Dataset excerpt
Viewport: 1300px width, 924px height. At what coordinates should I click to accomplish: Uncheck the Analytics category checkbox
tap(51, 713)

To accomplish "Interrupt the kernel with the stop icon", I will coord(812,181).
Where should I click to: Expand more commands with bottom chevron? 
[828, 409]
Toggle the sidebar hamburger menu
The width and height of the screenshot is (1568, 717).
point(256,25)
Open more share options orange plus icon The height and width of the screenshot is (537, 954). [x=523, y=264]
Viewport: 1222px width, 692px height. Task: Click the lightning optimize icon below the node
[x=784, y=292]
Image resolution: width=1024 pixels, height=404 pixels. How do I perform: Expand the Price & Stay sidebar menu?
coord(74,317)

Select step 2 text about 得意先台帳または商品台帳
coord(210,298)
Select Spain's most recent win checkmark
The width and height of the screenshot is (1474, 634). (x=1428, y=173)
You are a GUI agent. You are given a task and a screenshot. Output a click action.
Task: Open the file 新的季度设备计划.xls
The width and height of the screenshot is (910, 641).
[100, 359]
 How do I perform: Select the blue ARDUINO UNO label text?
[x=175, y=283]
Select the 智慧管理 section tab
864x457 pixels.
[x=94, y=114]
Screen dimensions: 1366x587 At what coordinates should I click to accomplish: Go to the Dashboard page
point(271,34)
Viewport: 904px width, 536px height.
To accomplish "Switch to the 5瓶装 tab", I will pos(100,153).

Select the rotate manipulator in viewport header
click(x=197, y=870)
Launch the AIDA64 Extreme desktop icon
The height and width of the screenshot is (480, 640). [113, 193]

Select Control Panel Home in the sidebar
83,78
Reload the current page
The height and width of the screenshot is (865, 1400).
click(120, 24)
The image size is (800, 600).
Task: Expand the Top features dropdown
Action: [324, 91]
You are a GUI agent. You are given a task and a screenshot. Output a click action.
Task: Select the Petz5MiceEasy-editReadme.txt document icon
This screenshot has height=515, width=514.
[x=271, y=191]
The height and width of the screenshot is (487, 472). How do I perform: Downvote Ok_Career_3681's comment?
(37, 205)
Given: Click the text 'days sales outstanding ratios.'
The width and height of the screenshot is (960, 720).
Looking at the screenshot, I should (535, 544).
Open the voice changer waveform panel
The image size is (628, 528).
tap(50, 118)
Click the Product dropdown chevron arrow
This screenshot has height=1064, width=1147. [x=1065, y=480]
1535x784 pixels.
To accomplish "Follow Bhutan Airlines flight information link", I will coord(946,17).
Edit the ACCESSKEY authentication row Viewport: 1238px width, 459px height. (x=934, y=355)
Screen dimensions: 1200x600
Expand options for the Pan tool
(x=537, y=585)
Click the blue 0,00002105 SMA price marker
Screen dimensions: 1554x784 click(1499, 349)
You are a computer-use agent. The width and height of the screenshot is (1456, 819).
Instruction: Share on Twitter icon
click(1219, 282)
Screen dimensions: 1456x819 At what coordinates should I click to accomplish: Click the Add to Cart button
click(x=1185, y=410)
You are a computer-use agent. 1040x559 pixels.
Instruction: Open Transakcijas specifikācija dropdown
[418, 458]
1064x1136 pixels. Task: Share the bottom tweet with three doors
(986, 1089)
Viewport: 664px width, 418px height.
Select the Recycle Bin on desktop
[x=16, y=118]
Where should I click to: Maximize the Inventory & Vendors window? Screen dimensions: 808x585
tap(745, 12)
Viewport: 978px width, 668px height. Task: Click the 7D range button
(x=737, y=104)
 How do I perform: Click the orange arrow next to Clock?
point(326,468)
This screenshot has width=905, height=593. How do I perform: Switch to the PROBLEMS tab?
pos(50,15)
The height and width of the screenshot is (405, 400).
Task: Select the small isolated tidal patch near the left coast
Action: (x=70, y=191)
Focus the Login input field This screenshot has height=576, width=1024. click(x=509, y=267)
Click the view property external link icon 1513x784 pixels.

» **EXERCISE DIRECTIONS**
Copy the rows from the beginning through the line containing "Action: [324, 91]", keeping both ends.

» **RIGHT ANSWER**
Viewport: 1300px width, 924px height. At what coordinates should I click to accomplish: Uncheck the Analytics category checkbox
tap(51, 713)

To accomplish "Interrupt the kernel with the stop icon", I will coord(812,181).
Where should I click to: Expand more commands with bottom chevron? 
[828, 409]
Toggle the sidebar hamburger menu
The width and height of the screenshot is (1568, 717).
point(256,25)
Open more share options orange plus icon The height and width of the screenshot is (537, 954). [x=523, y=264]
Viewport: 1222px width, 692px height. Task: Click the lightning optimize icon below the node
[x=784, y=292]
Image resolution: width=1024 pixels, height=404 pixels. How do I perform: Expand the Price & Stay sidebar menu?
coord(74,317)

Select step 2 text about 得意先台帳または商品台帳
coord(210,298)
Select Spain's most recent win checkmark
The width and height of the screenshot is (1474, 634). (x=1428, y=173)
You are a GUI agent. You are given a task and a screenshot. Output a click action.
Task: Open the file 新的季度设备计划.xls
The width and height of the screenshot is (910, 641).
[100, 359]
 How do I perform: Select the blue ARDUINO UNO label text?
[x=175, y=283]
Select the 智慧管理 section tab
864x457 pixels.
[x=94, y=114]
Screen dimensions: 1366x587 At what coordinates should I click to accomplish: Go to the Dashboard page
point(271,34)
Viewport: 904px width, 536px height.
To accomplish "Switch to the 5瓶装 tab", I will pos(100,153).

Select the rotate manipulator in viewport header
click(x=197, y=870)
Launch the AIDA64 Extreme desktop icon
The height and width of the screenshot is (480, 640). [113, 193]

Select Control Panel Home in the sidebar
83,78
Reload the current page
The height and width of the screenshot is (865, 1400).
click(120, 24)
The image size is (800, 600).
Task: Expand the Top features dropdown
Action: [324, 91]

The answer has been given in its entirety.